- OTT thumbnail
- Directed by: Kodlu Ramakrishna
- Written by: Purushottham Kanagal (dialogues)
- Screenplay by: Kodlu Ramakrishna K. V. Raju Joe Simon
- Story by: Kodlu Ramakrishna
- Produced by: Basavaraj Sogaladh Anand B. Sogaladh Sangayya C. Panchkatti Matt
- Starring: Ramesh Aravind; Shilpa;
- Cinematography: B. S. Basavaraj
- Edited by: Basavaraj Urs
- Music by: Gurukiran
- Production company: Shri Vaibhavalakshmi Pictures
- Release date: 28 April 1999;
- Country: India
- Language: Kannada

= Idu Entha Premavayya =

Idu Entha Premavayya..! is a 1999 Indian Kannada-language romantic drama film directed by Kodlu Ramakrishna and starring Ramesh Aravind and Shilpa. The film's plot is inspired by the Hindi film Kaamchor (1982), which itself was a remake of the Telugu film Subhodayam (1980).

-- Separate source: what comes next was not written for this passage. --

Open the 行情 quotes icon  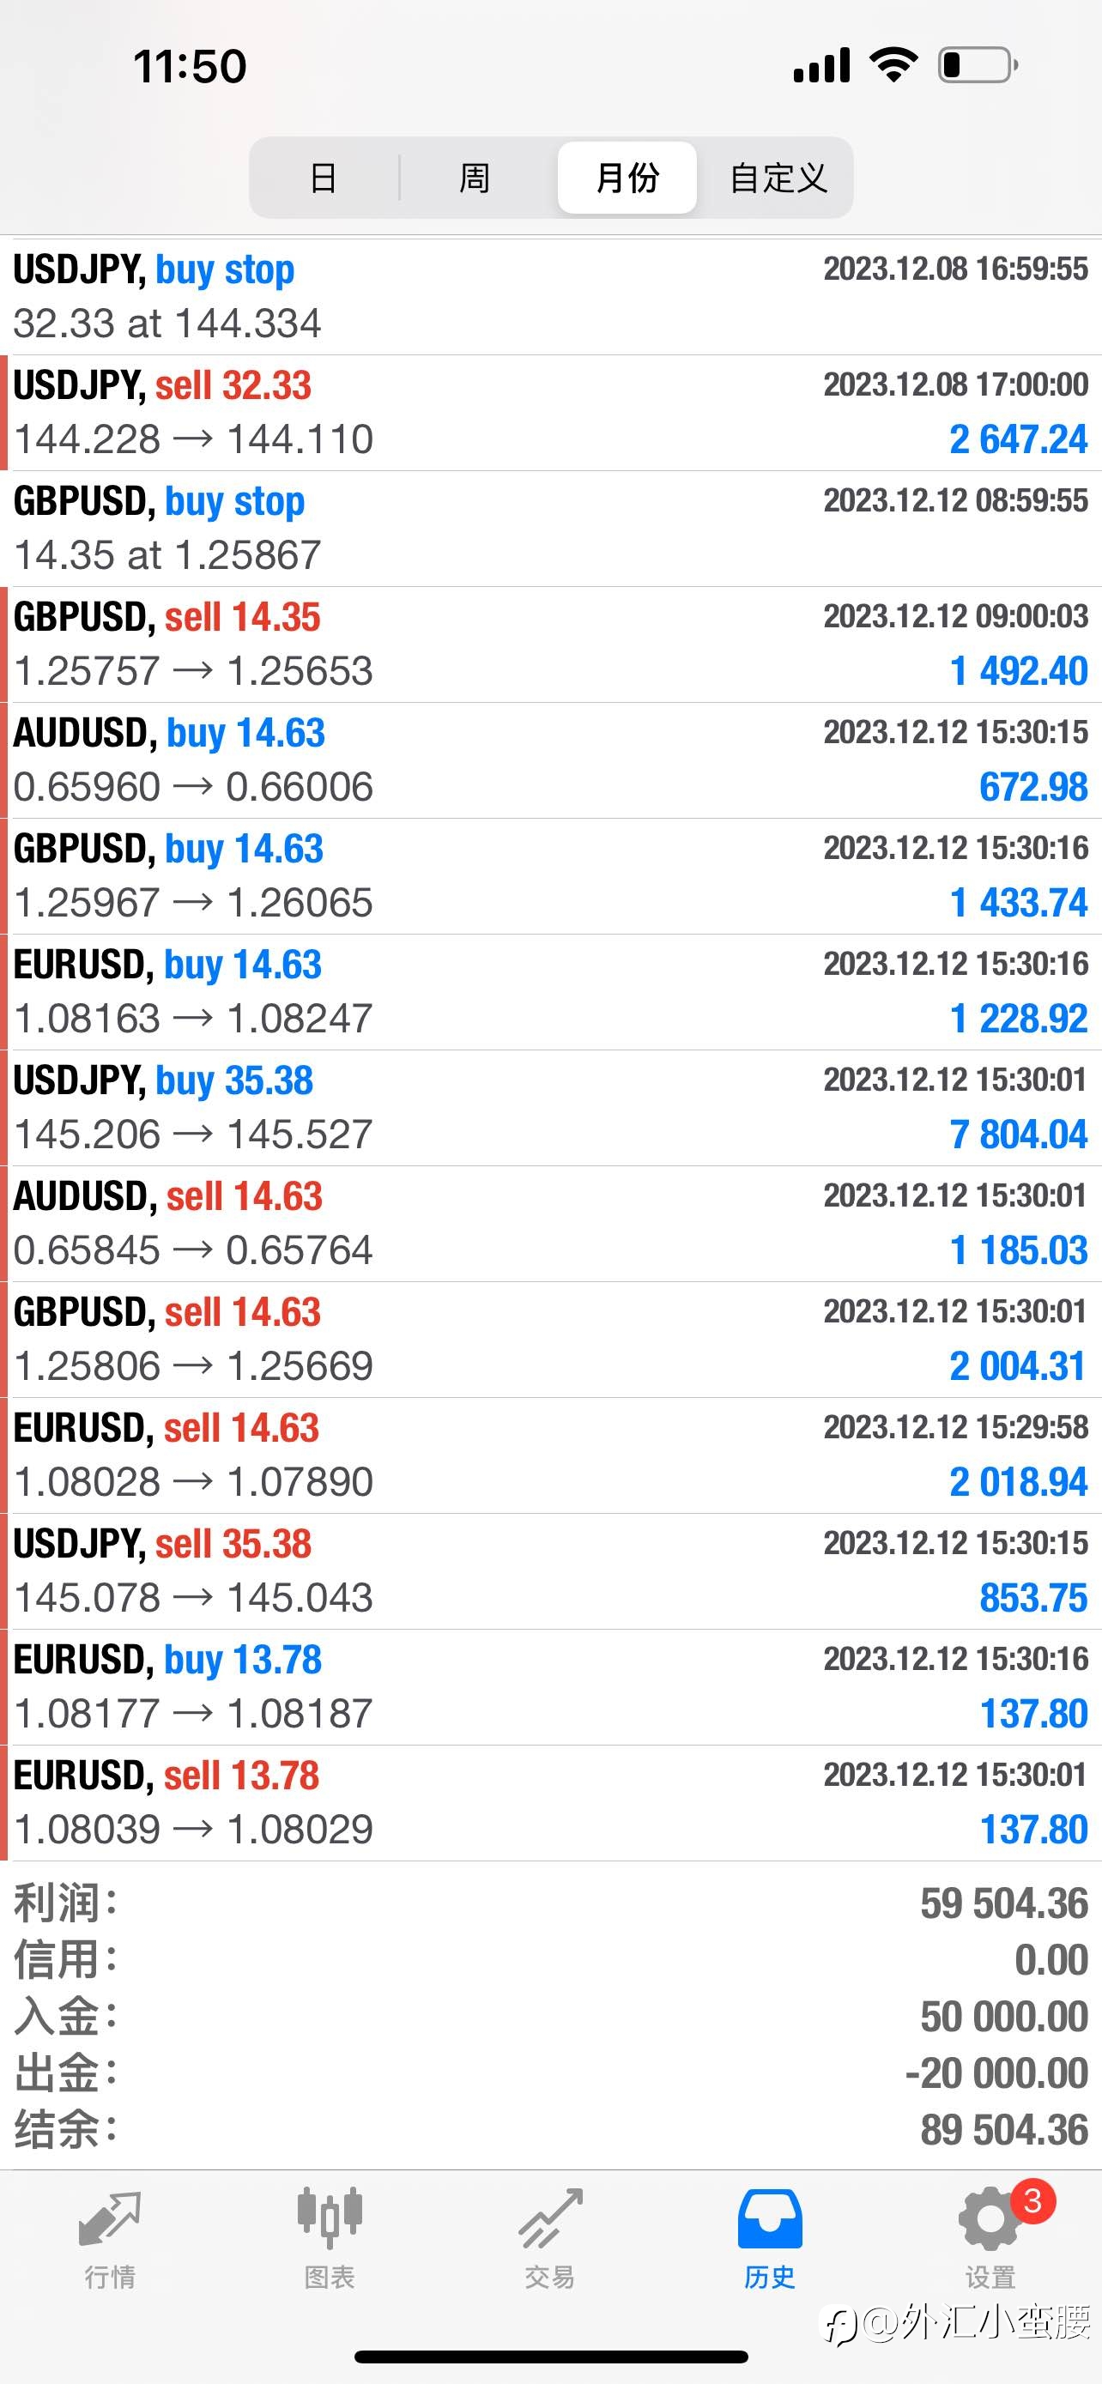[110, 2219]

The film follows Arun, a lazy man, marries Apoorva, a rich woman, for her money. However, she discovers his true intentions and leaves him, making him realise his mistake and try to win her over again.

==Plot==
Arun has been an aimless and lazy slacker all his adult life, and has no goals for his future. He lives with his brother, sister-in-law, and nephew Santhosh. On one occasion, he gate crashes one of his brother's supervisor's friend's wedding ceremony and finds out that the would-be groom is to live with his in-laws. To Arun's delight, he finds out that the bride Aparna has an unmarried sister Apoorva. They both are the daughters of a rich industrialist, Karanam Sadashiva Rai. Friendship develops between Arun and Apoorva and she helps him get a job in her father's company. Later Arun convinces her father, and marries her.

==Production ==
The film was initially titled Idu Entha Premaa, and was the debut production of Shri Vaibhavalakshmi Pictures. One of the film's producers, Sangayyapanchkatti Matt, used to work as a correspondent at Samyukta Karnataka.

This was Ramesh Aravind's first film to feature him wearing a cap. This was Kodlu Ramakrishna's first film to have a court scene, and his first film to be shot outside of Bangalore after a song was canned in Ooty. Two scenes were shot at a temple in Banashankari: the scene where Ramesh Aravind chases a production boy and the scene where he tells jokes to Shilpa.

==Soundtrack==
The music was composed by Gurukiran and released under the Akash Audio music label. The title track "Yeneno Kanasu Kandalu", was notably written by a female: Asha Kadpatti from Belgaum.

| No. | Title | Lyrics | Singer(s) | Length |
|---|---|---|---|---|
| 1. | "Andada Chandramancha" |  | Rajesh Krishnan, Manjula Gururaj | 4:31 |
| 2. | "Bandaalo Bandaalo" | Doddarangegowda | Mohammed Haneef, Nanditha | 4:58 |
| 3. | "Doctoru Aadarunu" |  | S. P. Balasubrahmanyam | 4:18 |
| 4. | "Ninna Aasegale" | D Bharath | K. S. Chithra, P. Unnikrishnan | 5:07 |
| 5. | "Soniya O Soniya" |  | Gurukiran, Anuradha Sriram, Shankar Shanbhag | 4:45 |
| 6. | "Yeneno Kanasu Kandalu" | Asha Kadapatti | Dr. Rajkumar | 5:03 |
| Total length: |  |  |  | 28:42 |

== Home media ==
A scene from this film was posted by Colors Kannada on 15 March 2020. The film was telecast on Colors Kannada on 21 July 2022.